──────── Given passage ────────

Shares of Ranbaxy rose 3.8 percent to 566.75 rupees in Mumbai trading, for the biggest gain since Nov. 1.
The Food and Drug Administration said today that it approved Ranbaxy’s copy on Nov. 26. Ranbaxy will have exclusive rights to sell the generic drug for six months, according to a report from PharmAsia News on Nov. 27.
Krishnan Ramalingam, a spokesman for Gurgaon, India-based Ranbaxy, declined to comment.
“This is a significant positive development,” Vikas Sonawale, an analyst at Religare Securities who has a “buy” rating on the stock, wrote in a note to investors on Nov. 27. The drug could have sales of $252 million over six months, Sonawale wrote.
Religare Securities’ parent Religare Enterprises Ltd. is controlled by the billionaire brothers Malvinder and Shivinder Singh, who sold their family’s 35 percent stake in Ranbaxy to Tokyo-based Daiichi Sankyo Co. in 2008.
Sales of Aricept, the world’s top-selling Alzheimer’s disease medicine, rose 6.3 percent to 322.8 billion yen ($3.8 billion) in the year ended March 31, Eisai said in May.
Ranbaxy, 64 percent owned by Daiichi Sankyo, received tentative FDA approval for generic Aricept in September.

────────

Please echo the entire Ranbaxy article above, word for word. The records after this point are separate from the Ranbaxy article.

──────── Records ────────

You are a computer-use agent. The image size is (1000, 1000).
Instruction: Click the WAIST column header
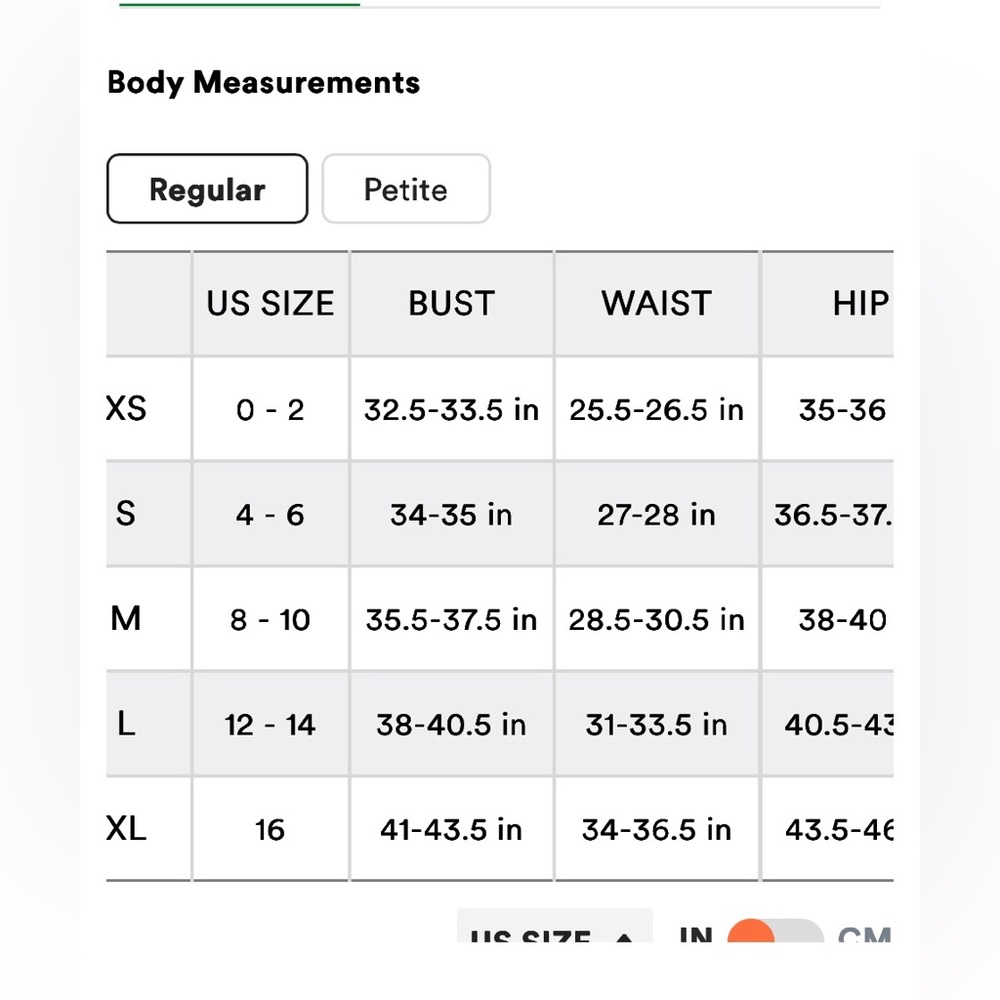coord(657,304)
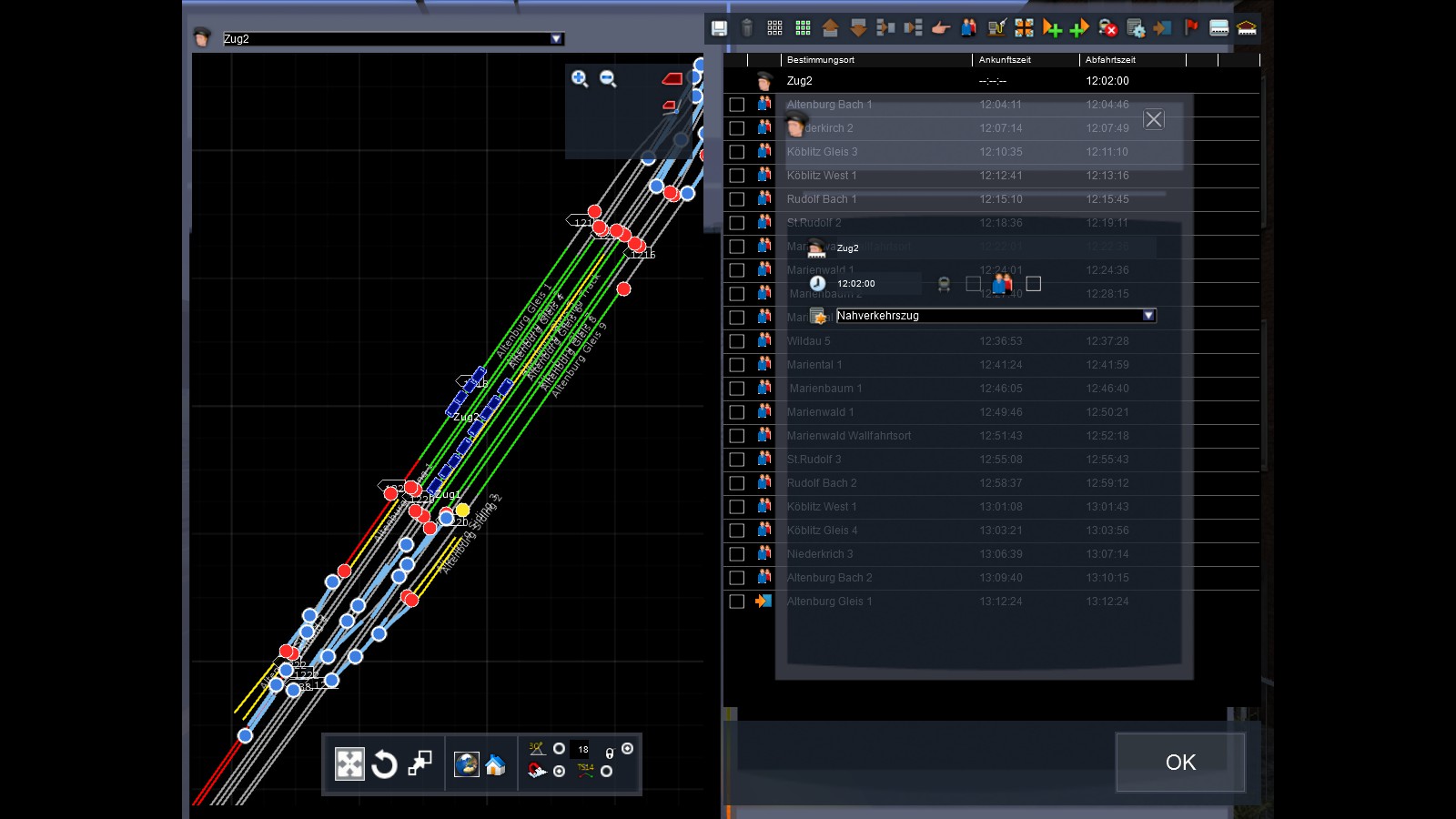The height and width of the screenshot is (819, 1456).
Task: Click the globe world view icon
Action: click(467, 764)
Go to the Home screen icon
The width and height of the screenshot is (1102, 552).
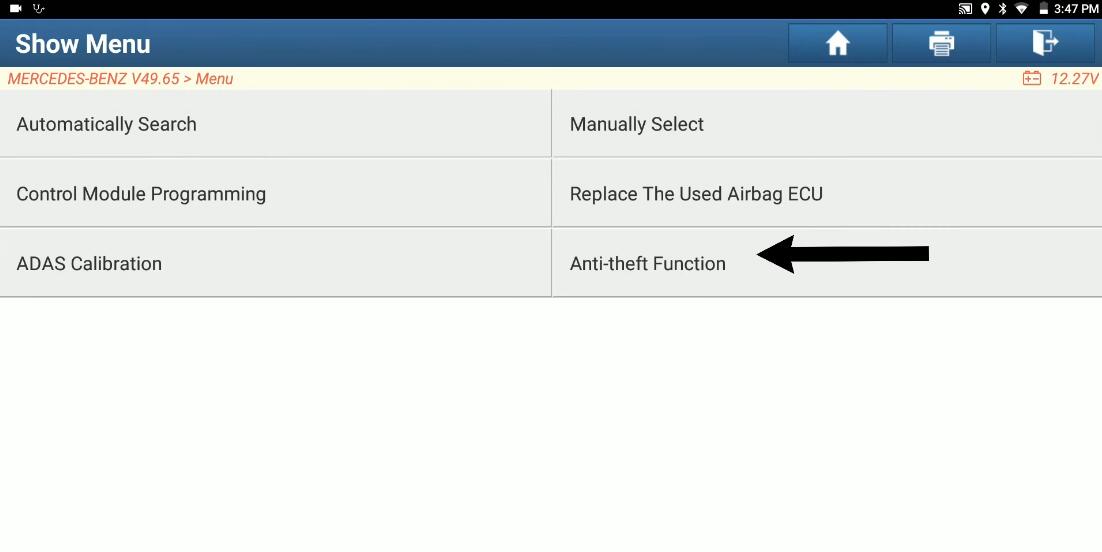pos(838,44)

────────

## Result of the exercise
Shares of Ranbaxy rose 3.8 percent to 566.75 rupees in Mumbai trading, for the biggest gain since Nov. 1.
The Food and Drug Administration said today that it approved Ranbaxy’s copy on Nov. 26. Ranbaxy will have exclusive rights to sell the generic drug for six months, according to a report from PharmAsia News on Nov. 27.
Krishnan Ramalingam, a spokesman for Gurgaon, India-based Ranbaxy, declined to comment.
“This is a significant positive development,” Vikas Sonawale, an analyst at Religare Securities who has a “buy” rating on the stock, wrote in a note to investors on Nov. 27. The drug could have sales of $252 million over six months, Sonawale wrote.
Religare Securities’ parent Religare Enterprises Ltd. is controlled by the billionaire brothers Malvinder and Shivinder Singh, who sold their family’s 35 percent stake in Ranbaxy to Tokyo-based Daiichi Sankyo Co. in 2008.
Sales of Aricept, the world’s top-selling Alzheimer’s disease medicine, rose 6.3 percent to 322.8 billion yen ($3.8 billion) in the year ended March 31, Eisai said in May.
Ranbaxy, 64 percent owned by Daiichi Sankyo, received tentative FDA approval for generic Aricept in September.